When Visual Evidence is Ambiguous: Pareidolia as a Diagnostic Probe for Vision Models
AI 摘要
利用人脸空想性错觉,分析多种视觉模型在歧义情况下的判别能力,揭示了表征选择对模型行为的影响。
主要贡献
- 提出了一个用于分析视觉模型在歧义情况下行为的诊断框架。
- 使用人脸空想性错觉作为受控探针,研究不同视觉模型的检测、定位、不确定性和偏差。
- 揭示了视觉语言模型、纯视觉分类模型和目标检测模型在处理歧义时的不同机制。
方法论
构建包含人脸空想性错觉的图像数据集,通过统一协议评估六种模型,分析其在不同难度和情感下的表现。
原文摘要
When visual evidence is ambiguous, vision models must decide whether to interpret face-like patterns as meaningful. Face pareidolia, the perception of faces in non-face objects, provides a controlled probe of this behavior. We introduce a representation-level diagnostic framework that analyzes detection, localization, uncertainty, and bias across class, difficulty, and emotion in face pareidolia images. Under a unified protocol, we evaluate six models spanning four representational regimes: vision-language models (VLMs; CLIP-B/32, CLIP-L/14, LLaVA-1.5-7B), pure vision classification (ViT), general object detection (YOLOv8), and face detection (RetinaFace).
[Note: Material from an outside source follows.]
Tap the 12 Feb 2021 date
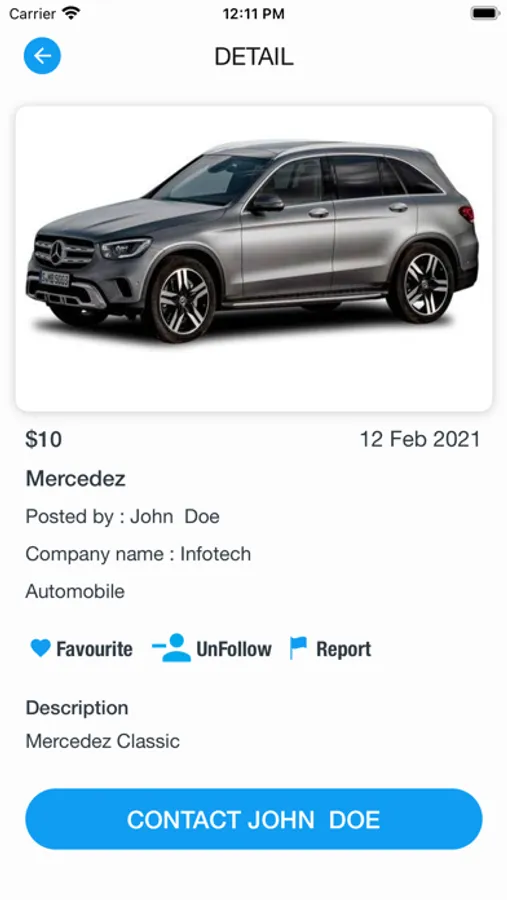The image size is (507, 900). click(x=420, y=440)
Our analysis reveals three mechanisms of interpretation under ambiguity. VLMs exhibit semantic overactivation, systematically pulling ambiguous non-human regions toward the Human concept, with LLaVA-1.5-7B producing the strongest and most confident over-calls, especially for negative emotions. ViT instead follows an uncertainty-as-abstention strategy, remaining diffuse yet largely unbiased. Detection-based models achieve low bias through conservative priors that suppress pareidolia responses even when localization is controlled. These results show that behavior under ambiguity is governed more by representational choices than score thresholds, and that uncertainty and bias are decoupled: low uncertainty can signal either safe suppression, as in detectors, or extreme over-interpretation, as in VLMs. Pareidolia therefore provides a compact diagnostic and a source of ambiguity-aware hard negatives for probing and improving the semantic robustness of vision-language systems. Code will be released upon publication.